Objective: To examine the effects of emotionally evocative patient behavior as well as the presence of mental illness on emergency nurses' emotions, patient assessments, testing advocacy, and written handoffs.
Design: Experimental vignette research.
Setting: Online experiment distributed via email between October and December 2020.
Participants: Convenience sample of 130 emergency nurses from seven hospitals in the Northeastern United States and one hospital in the mid-Atlantic region in the United States.
Methods: Nurses completed four multimedia computer-simulated patient encounters in which patient behavior (irritable vs. calm) and mental illness (present vs. absent) were experimentally varied. Nurses reported their emotions and clinical assessments, recommended diagnostic tests, and provided written handoffs. Tests were coded for whether the test would result in a correct diagnosis, and handoffs were coded for negative and positive patient descriptions and the presence of specific clinical information.
Results: Nurses experienced more negative emotions (anger, unease) and reported less engagement when assessing patients exhibiting irritable (vs. calm) behavior. Nurses also judged patients with irritable (vs. calm) behavior as more likely to exaggerate their pain and as poorer historians, and as less likely to cooperate, return to work, and recover. Nurses' handoffs were more likely to communicate negative descriptions of patients with irritable (vs. calm) behavior and omit specific clinical information (e.g., whether tests were ordered, personal information). The presence of mental illness increased unease and sadness and resulted in nurses being less likely to recommend a necessary test for a correct diagnosis.
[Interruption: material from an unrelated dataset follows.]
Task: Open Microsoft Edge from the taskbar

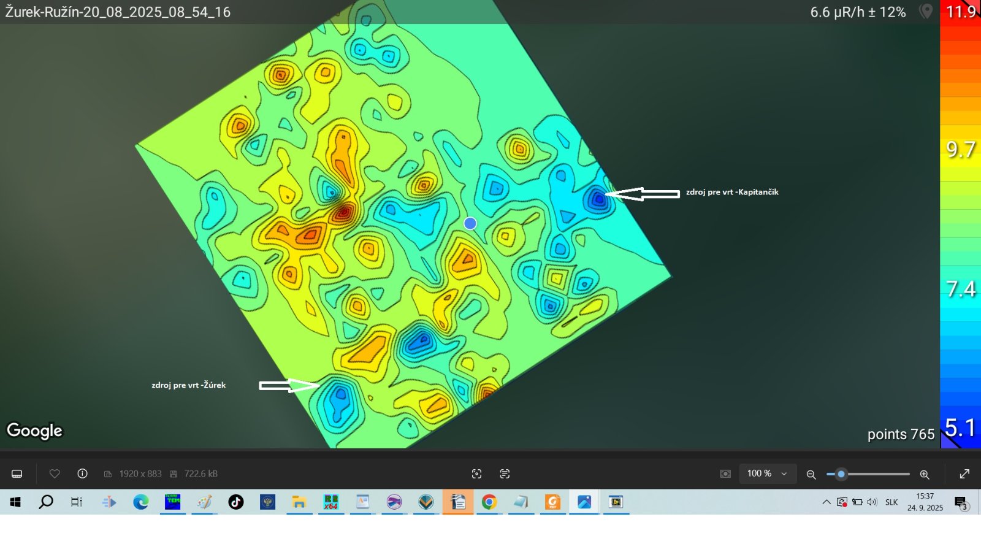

Conclusions: Emergency nurses' assessments and handoffs were impacted by patient factors, particularly irritable patient behavior. As nurses are central to the clinical team and experience regular, close contact with patients, the effects of irritable patient behavior on nursing assessments and care practices have important implications. We discuss potential approaches to address these ill effects, including reflexive practice, teamwork, and standardization of handoffs.
Tweetable abstract: Simulated experimental study found that despite having received identical clinical information, emergency nurses believed that patients displaying irritable behaviours were less likely to return to work soon and were less likely to recover than patients who displayed calm behaviour.
Keywords: Communication; Emergency department; Emotions; Patient safety; Quality of care.